Contract Law-Contract of sale of land-Notice of rescission through the post-Purchaser presumed to have received it in due course.

Evidence-Presumptions-Delivery of letter through the post-A letter shown to have been posted and not returned by the post office is prima facie evidence of its delivery to the addressee- Onus on addressee to negative presumption.

By a contract of sale signed on the 28th March, 1953, the respondents agreed to sell to the appellant and the latter agreed to buy a building-site at Ayios Dhometios village for the sum of £650.

The appellant (purchaser), paid the sum of £20 on the same day but although he had agreed to pay the balance of £630 regularly in 60 monthly instalments with interest at 5 per cent per annum, he paid nothing until the institution of the present action in March, 1961. Had he paid regularly his monthly instalments he would have paid the whole purchase price of £650 plus interest by the 31st March, 1958.

In January, 1961, the respondents leased the building-site in question to the ESSO oil company and, when the appellant noticed building operations for the construction of an oil- filling station on the site in question, he instructed his advocate who sent a letter to the respondent, on the 27th January, 1961, informing them that his client was ready to pay any balance due to them by virtue of the building-site in question.

On the 6th February, 1961, respondents’ counsel replied by letter to appellant’s counsel stating that they rescinded the contract of sale by two letters dated the 15th April, 1958 and the 22nd July, 1958. [*10]

The main question which falls for determination in this appeal is whether by the posting of a letter addressed to the purchaser (appellant) notice of rescission of a contract of sale of land could, in the circumstances of this case, be presumed to have been received by him in due course.

The respondents-defendants’ case was that, as stated in their advocate’s letter of the 6th February, 1961, they rescinded the contract of sale by two letters dated the 15th April, 1958, and the 22nd July, 1958.

The appellant denied ever receiving either of those letters. The Court of Appeal dismissed the appeal on 15.12.1964, and intimated that the reasons for the judgment were to be given later.

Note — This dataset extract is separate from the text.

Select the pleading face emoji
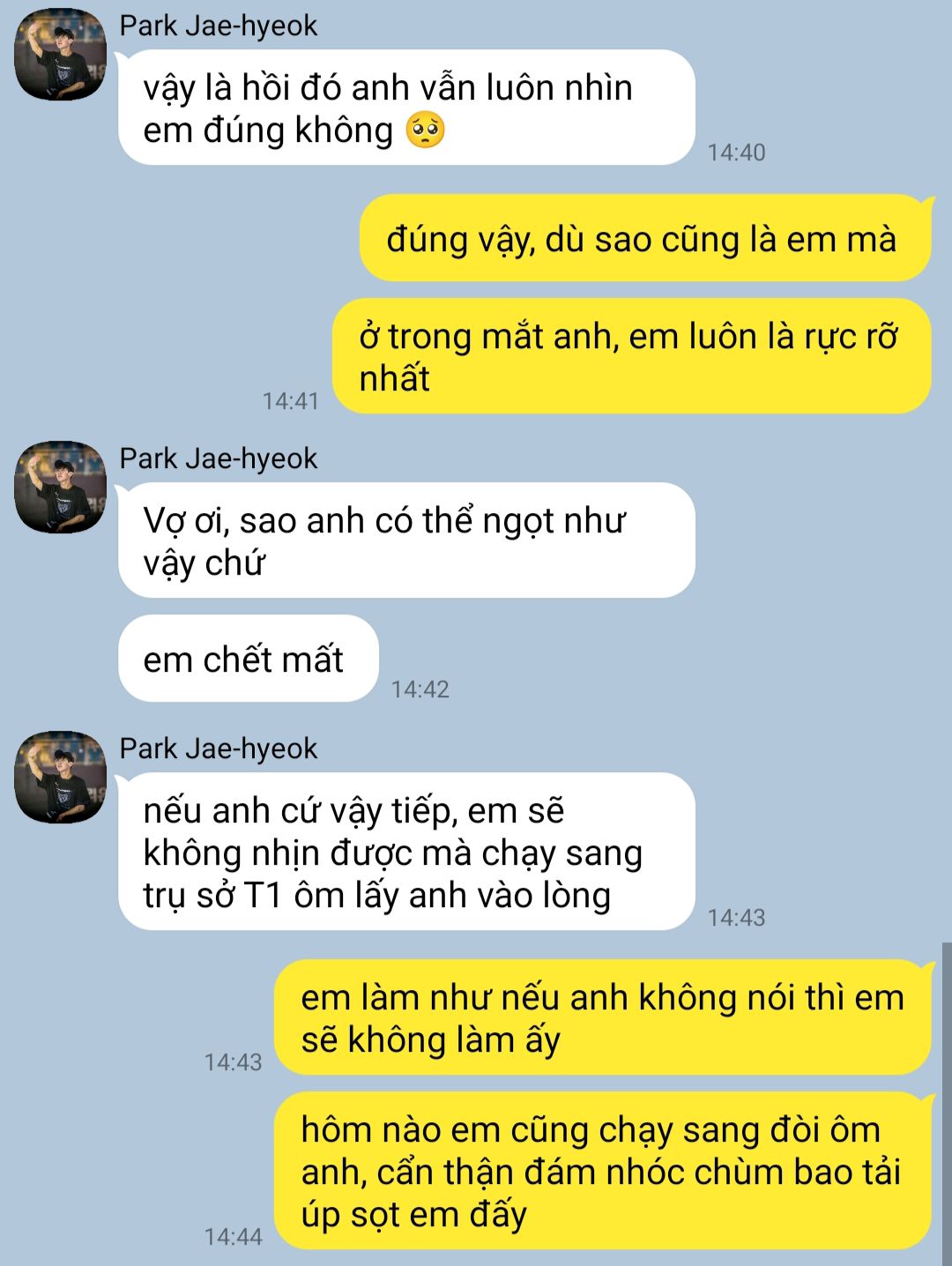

The Court of Appeal gave their reasons for judgment on 21.1.65 and-

Held, (1) on the question whether the rescission came to the knowledge of the appellant:

(a) There is a presumption that a letter shown to have been posted, and not returned by the post office, is prima facie evidence of its delivery, to the person to whom it is addressed, a presumption which was, after consideration of the authorities, re-affirmed by Parker J., in the case of Re Struve’s Trusts (1912) W.N. 149, 56 Sol. Jo. 551; see also Gilbert v. Gilbert (1948) 2 All E.R. 64.

(b) In this case we should not be taken as laying down any rule of law with regard to the delivery of notice of rescission of a contract beyond the above stated presumption as to delivery of notice by post. On the basis of this presumption of delivery the onus shifted to appellant and he failed to discharge the onus cast on him, that is, to prove the contrary. On the particular facts of this case and on the evidence before it, the trial court rightly (a) came to the conclusion that the two notices of rescission posted to the appellant in 1958 reached him and (b) rejected his version that he did ‘not receive any of these notices.

(II) on the merits:

(a) The appellant bought a building-site from the respondents in 1953 for £650, he paid £20 in advance and he under- took to pay the balance regularly in 60 monthly instalments with interest. It was expressly provided in the contract that the time of payment was of the essence of the contract and that breach of that condition rendered the whole amount due and payable and gave the right to the respondents to rescind the [*11] contract, after a written notice to the appellant, if the appellant had paid regularly he would have paid off the whole amount by the end of March, 1958. In fact, he did not pay a single mil beyond the £20 paid in 1953. He never went to the office of the respondent nor did he write to them a single letter regarding his failure to pay the purchase price as agreed and he did nothing until January, 1961, that is to say, for nearly 8 years, when he saw a petrol-filling station being constructed on the site in question. It was only then that he decided to his rights, if any. And even then he did not go to pay or tender the balance but he simply wrote a letter through his advocate.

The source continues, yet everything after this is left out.